Speaking passionately about her motivations, the 42-year-old filmmaker revealed, “I felt this film was my duty.” Diop had initially planned a fictional feature exploring similar themes, but when she learned that a mere 26 items out of thousands pillaged during France’s 1892 invasion of Dahomey would be returned, she pivoted to documenting their historic journey. “I saw it happening in 2070 or 2080,” she admitted. “I couldn’t imagine it earlier—nothing in French or European politics suggested we were ready to recognize colonization as a crime against humanity.”

Confronting the Legacy of Colonialism

Central to Dahomey‘s profound impact is a riveting debate among Beninese students, grappling with the significance of the artifacts’ homecoming. As one young woman poignantly observes, even when learning about her own culture, it was through the lens of the French language—a stark reminder of colonialism’s enduring consequences.

There’s a limit to how much you can hear the word ‘colonialism’ from academic work—sooner or later, you have to hear it from the people who live with its consequences.

Mati Diop

Embracing Cultural Identity

Born in Paris to a French mother and Senegalese father, celebrated musician Wasis Diop, the director credits her mother for nurturing her connection to Africa through regular childhood visits to Senegal. “I’m very grateful to her because otherwise, I’d be like many mixed-race people, disconnected from a part of myself,” Diop reflected. “At 25, I had to fight to find the African part of me.”

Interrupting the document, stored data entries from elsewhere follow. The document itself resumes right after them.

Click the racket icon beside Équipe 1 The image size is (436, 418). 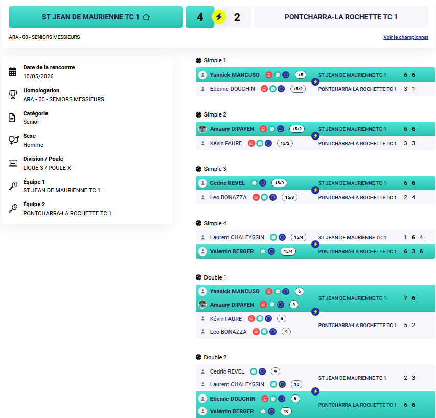(13, 186)
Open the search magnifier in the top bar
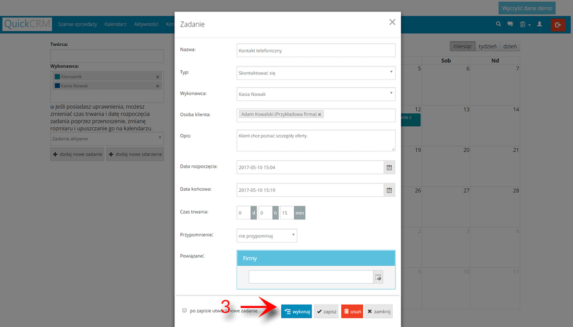Viewport: 573px width, 327px height. click(498, 24)
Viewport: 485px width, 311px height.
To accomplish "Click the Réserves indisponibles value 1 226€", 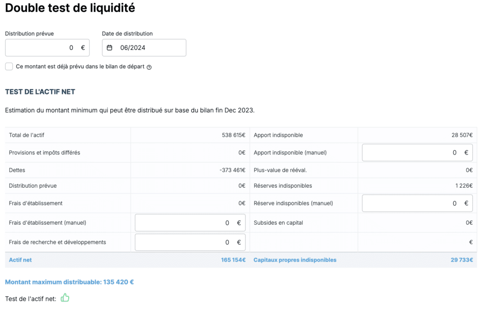I will click(x=464, y=186).
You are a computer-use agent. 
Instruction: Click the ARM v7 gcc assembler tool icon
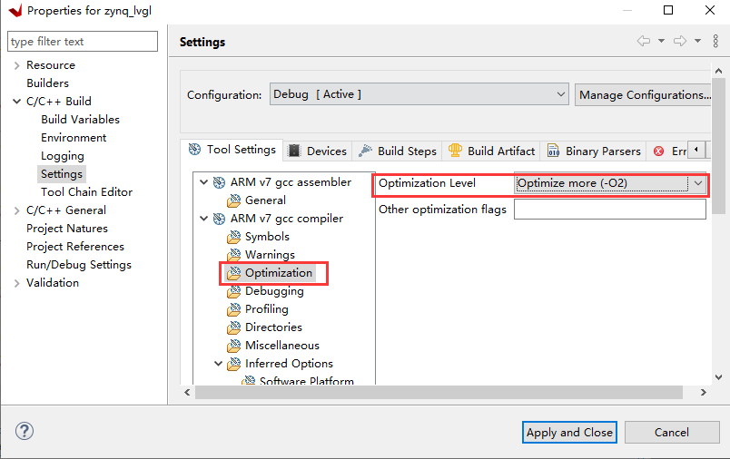219,182
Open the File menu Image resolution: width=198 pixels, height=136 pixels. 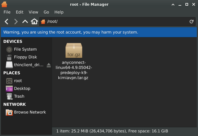(x=7, y=12)
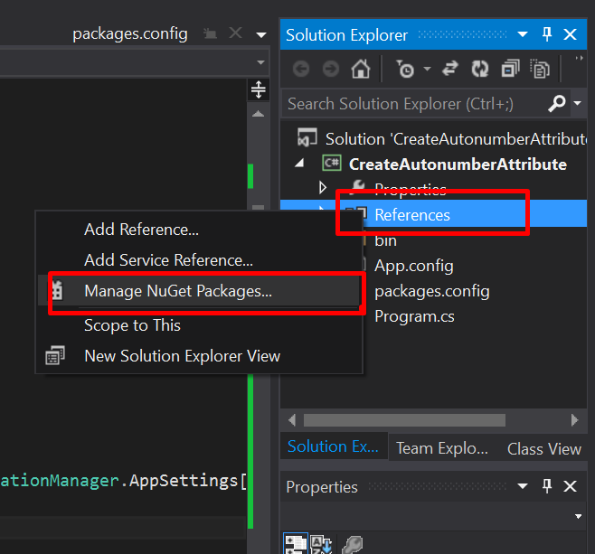This screenshot has height=554, width=595.
Task: Open Solution Explorer window position dropdown
Action: pyautogui.click(x=523, y=34)
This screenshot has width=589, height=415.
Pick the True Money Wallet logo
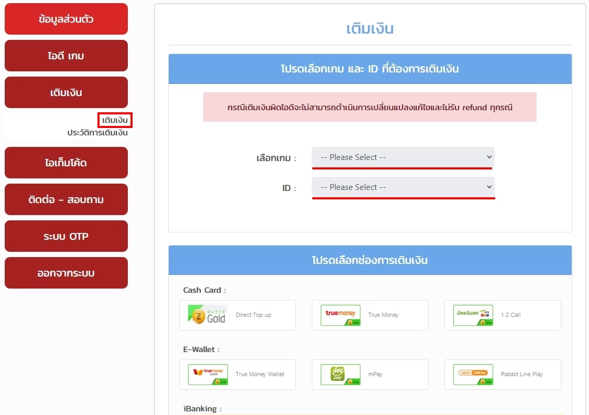(208, 374)
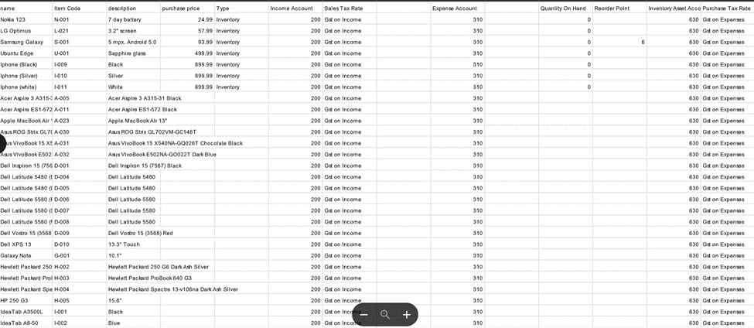This screenshot has width=754, height=328.
Task: Select the 'Quantity On Hand' header
Action: 563,9
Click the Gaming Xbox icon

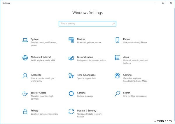tap(117, 76)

This struggle against cultural erasure echoes throughout Dahomey, as does the influence of Diop’s uncle, the revered filmmaker Djibril Diop Mambéty. “I realized it was important for me to start my cinema where he stopped,” she explained. “Perhaps if he had continued to make films, I wouldn’t have become a director. I chose to take on his legacy.”

Confronting Appropriation and Erasure

Yet even as Diop champions her uncle’s singular vision, she remains wary of how easily cultural icons can be co-opted. When Beyoncé and Jay-Z recreated Mambéty’s famed image of a couple on a skull-adorned motorbike from his classic Touki Bouki, Diop critiqued the “unbearable lightness” of their appropriation. “I was amazed how casually Beyoncé appropriated [the image]—that’s so American, so dominating,” she elaborated. “If she’d had the decency to mention the name of the film, a million people could have discovered it.”

A Beacon of African Cinema

Undeterred, Diop has established a production company in Dakar, committed to supporting the next generation of African filmmakers. As for the future of restitution efforts, she remains cautiously hopeful: “Maybe the left will reinvent itself in reaction to [the drift towards fascism]. And maybe then, the discussion about restitution will be taken up again, and in 2070, we’ll be living in a different world.”

With Dahomey, Mati Diop has crafted an arresting meditation on memory, belonging, and the unending fight to reclaim what was stolen. As the specter of colonialism continues to haunt our present, her film serves as a beacon, illuminating the power of art to preserve, to provoke, and to guide us home.

Yet even as Diop champions her uncle’s singular vision, she remains wary of how easily cultural icons can be co-opted. When Beyoncé and Jay-Z recreated Mambéty’s famed image of a couple on a skull-adorned motorbike from his classic Touki Bouki, Diop critiqued the “unbearable lightness” of their appropriation. “I was amazed how casually Beyoncé appropriated [the image]—that’s so American, so dominating,” she elaborated. “If she’d had the decency to mention the name of the film, a million people could have discovered it.”

A Beacon of African Cinema

Undeterred, Diop has established a production company in Dakar, committed to supporting the next generation of African filmmakers. As for the future of restitution efforts, she remains cautiously hopeful: “Maybe the left will reinvent itself in reaction to [the drift towards fascism]. And maybe then, the discussion about restitution will be taken up again, and in 2070, we’ll be living in a different world.”

With Dahomey, Mati Diop has crafted an arresting meditation on memory, belonging, and the unending fight to reclaim what was stolen. As the specter of colonialism continues to haunt our present, her film serves as a beacon, illuminating the power of art to preserve, to provoke, and to guide us home.